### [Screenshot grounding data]
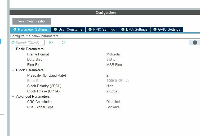Click green check icon on GPIO Settings
The width and height of the screenshot is (200, 136).
click(155, 29)
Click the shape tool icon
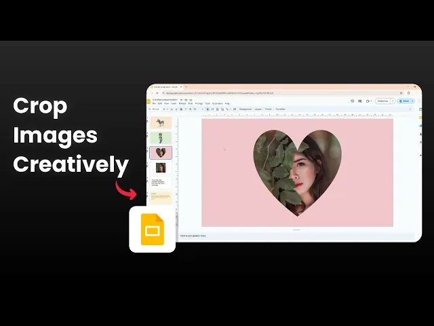Screen dimensions: 434x326 222,109
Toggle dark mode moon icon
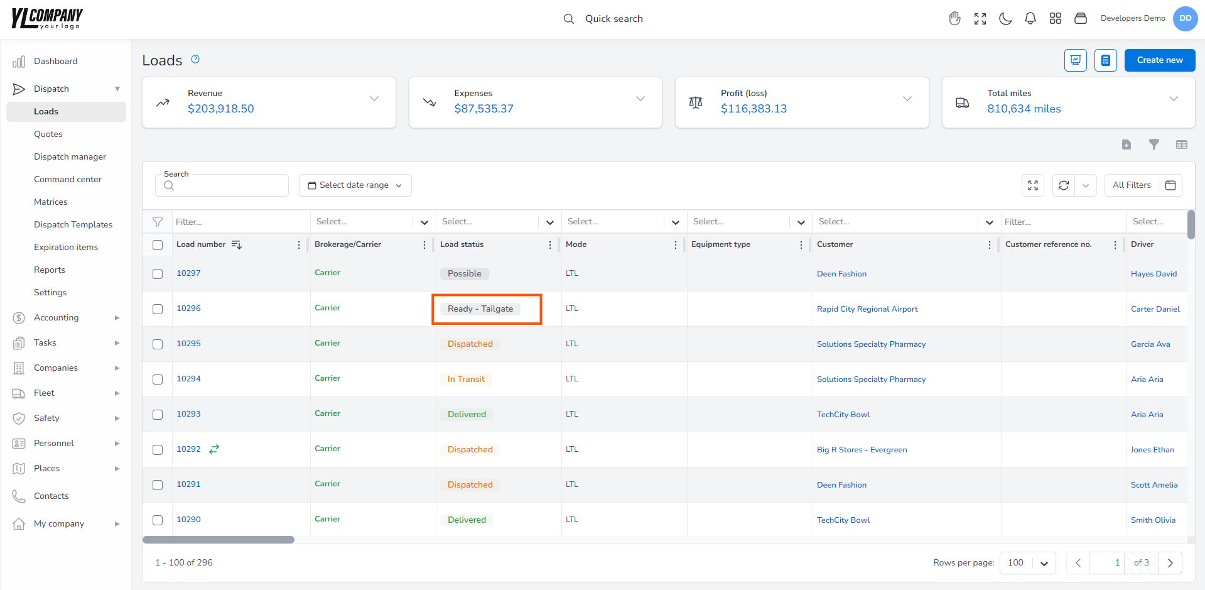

### [What you have to do]
Your task is to restate word for word the lines from the one containing "Click the shape tool icon" through the last line of the data, both ends included, with no pictures.

### [Answer]
Click the shape tool icon
Screen dimensions: 434x326 222,109
Toggle dark mode moon icon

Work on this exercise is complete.